The relative safety of neem oil has long been established by its long history of use spanning centuries. It is even used as an oral remedy against internal parasites.  

Garlic spray

The pungent smell of garlic seems to be distasteful to a lot of bugs, and that makes it an effective pest repellent. To make a water-based spray, grind a handful of garlic, mix it with a gallon of water, and keep it refrigerated overnight. Strain and use it to spray your plants.

Garlic is safe for kids, but it’s toxic to dogs when ingested. Make sure that pets don’t come in contact with the spray.

Essential Oil spray

Essential oils are metabolic products of plants, and they are extracted from their leaves, flowers or bark. The exact function of these strong-smelling oils is not clear, but it is thought to provide protection from insect pests and marauding animals. Lemongrass oil, eucalyptus oil, pine essential oil, Tea Tree oil, cedarwood oil, etc., are thus capable of repelling insects.

Essential oil extracts are very concentrated and potent. They should be carefully handled to avoid skin burns and respiratory tract irritation. Also, their botanical origin is no guarantee of safety. For instance, tea tree oil may be used for external applications but is poisonous if ingested.

Boric acid

Boric acid is a naturally occurring substance commonly used in powder, granule or pellet form for pest control. It is effective in controlling ant and termite populations.
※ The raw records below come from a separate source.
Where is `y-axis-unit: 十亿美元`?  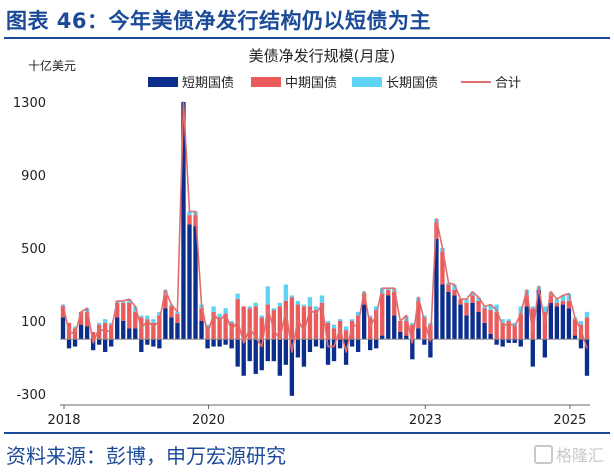 y-axis-unit: 十亿美元 is located at coordinates (52, 66).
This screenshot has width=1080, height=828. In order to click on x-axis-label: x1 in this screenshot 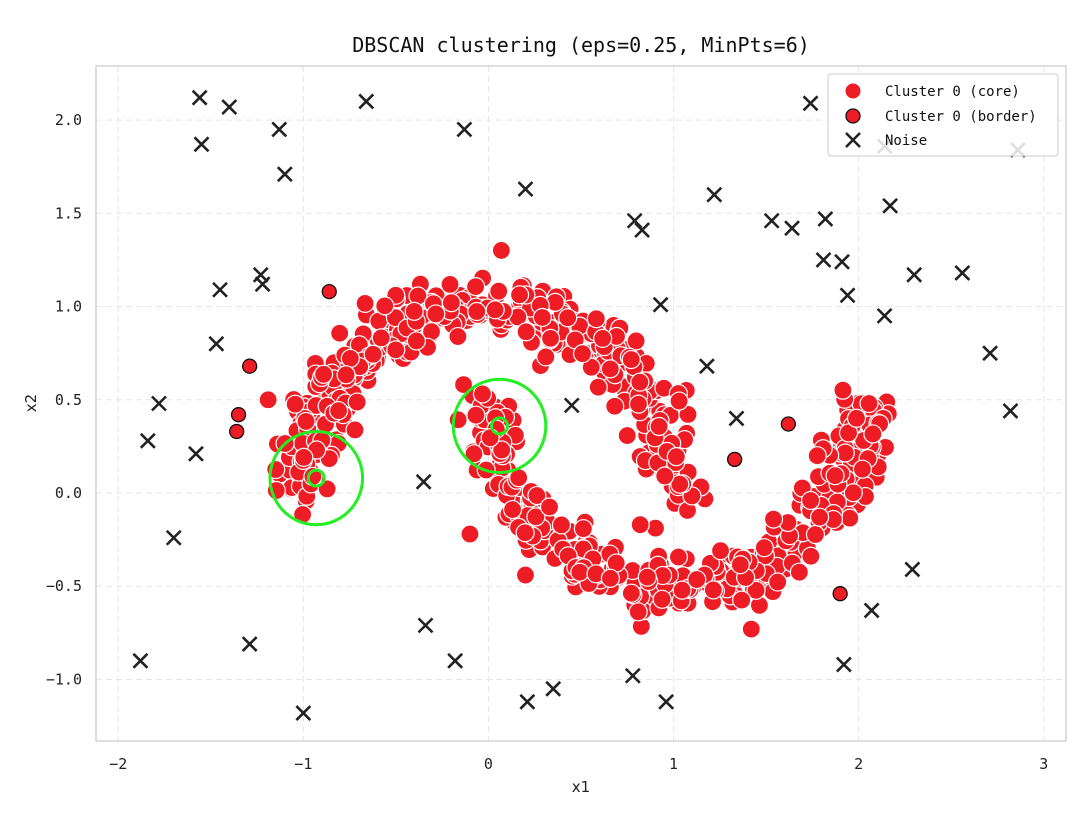, I will do `click(581, 787)`.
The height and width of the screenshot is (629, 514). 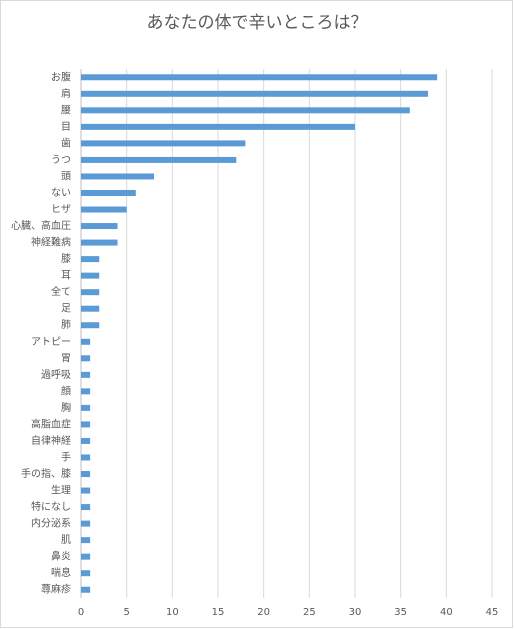 What do you see at coordinates (356, 612) in the screenshot?
I see `x-tick-label: 30` at bounding box center [356, 612].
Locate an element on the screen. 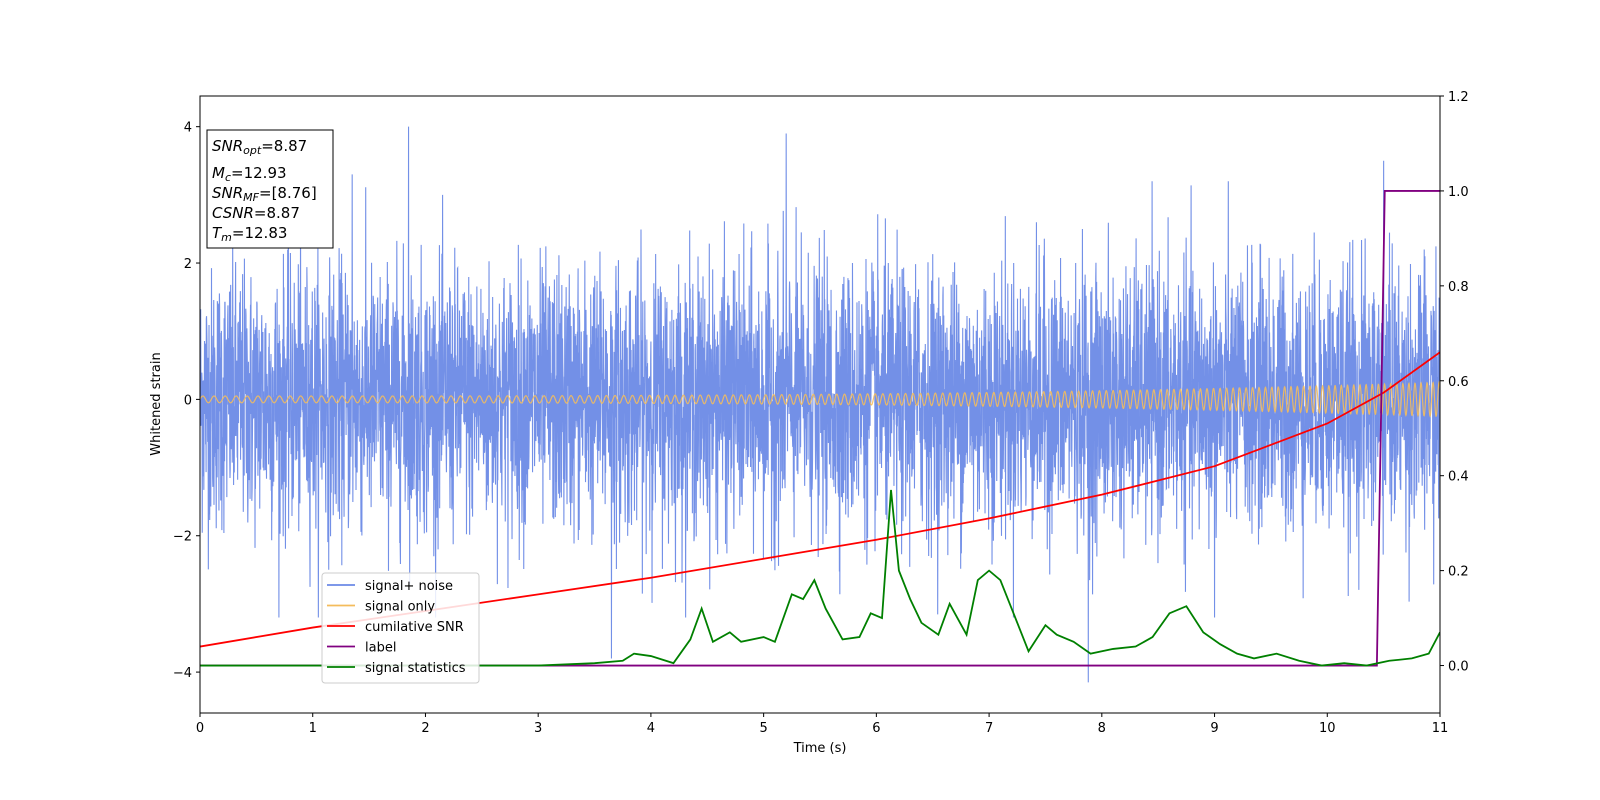 This screenshot has height=800, width=1600. x-tick-label: 7 is located at coordinates (989, 728).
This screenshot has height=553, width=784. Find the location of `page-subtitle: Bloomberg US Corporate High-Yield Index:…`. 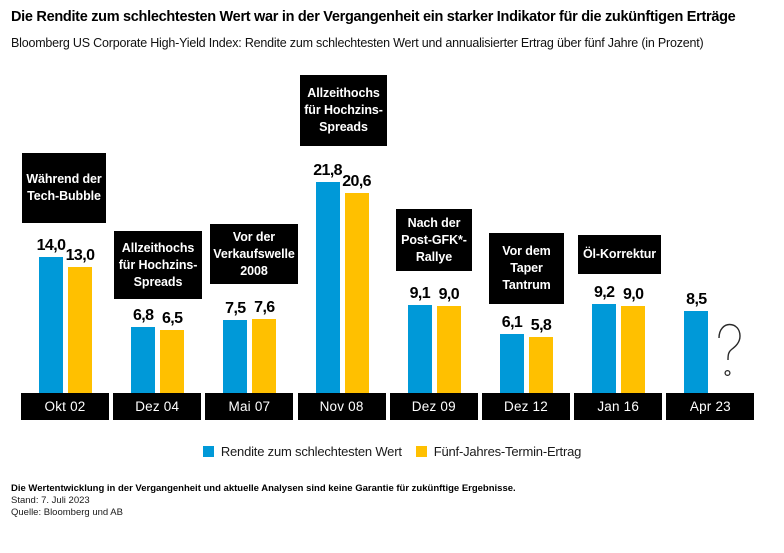

page-subtitle: Bloomberg US Corporate High-Yield Index:… is located at coordinates (358, 43).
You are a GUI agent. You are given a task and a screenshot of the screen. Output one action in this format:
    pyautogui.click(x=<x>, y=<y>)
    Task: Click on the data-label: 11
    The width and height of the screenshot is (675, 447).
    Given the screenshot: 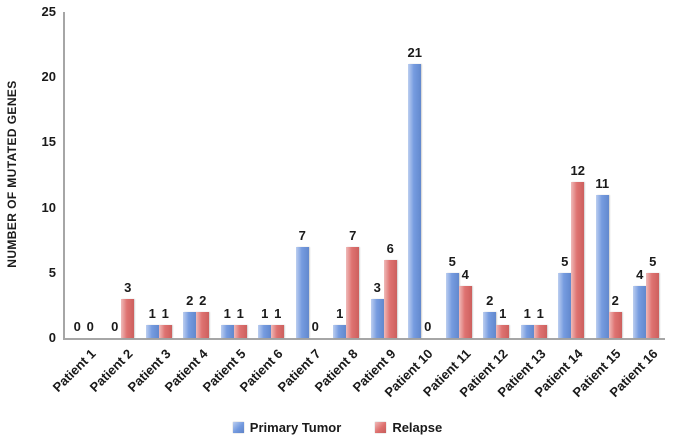 What is the action you would take?
    pyautogui.click(x=602, y=183)
    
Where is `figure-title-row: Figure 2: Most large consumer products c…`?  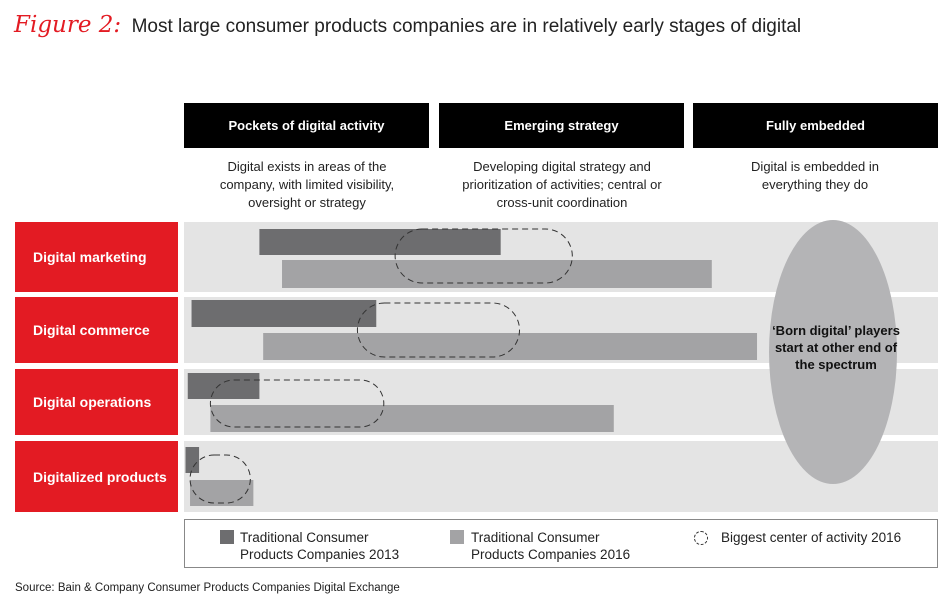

Although boric acid is considered safe in small doses, poisoning can occur in larger doses. Use granules and pellets as baits, but place them in nooks and crevices inaccessible to kids and pets.  

Corn gluten herbicide

Corn gluten is a byproduct of the corn-milling process. It has the ability to retard root formation in plants, which makes it useful as a pre-emergent herbicide.

Sprinkle the powder over the area and water it in. This will prompt the weed seeds to germinate, but they will soon perish because they will not be able to make a root system. Corn gluten is only effective if it is applied before the seeds germinate.

Salt and vinegar herbicide

A mixture of equal quantities of vinegar, water, and salt may be used as an herbicide in the garden. This is for spot application only.

Commercial organic pesticides

A number of pesticides available off the shelf claim to be 100% organic and safe for use around children and pets.  Orange Guard, which contains d-Limonene extracted from orange peel, is apparently effective in repelling and killing ants, fleas, and cockroaches while being safe to be used near kids, pets and even food. A similar product, Ecosmart, uses peppermint and clove oils in place of orange oil.

Caution:

Even when using organic pesticides, correct dosage and other instructions should be followed. As the saying goes, “dose makes the poison.”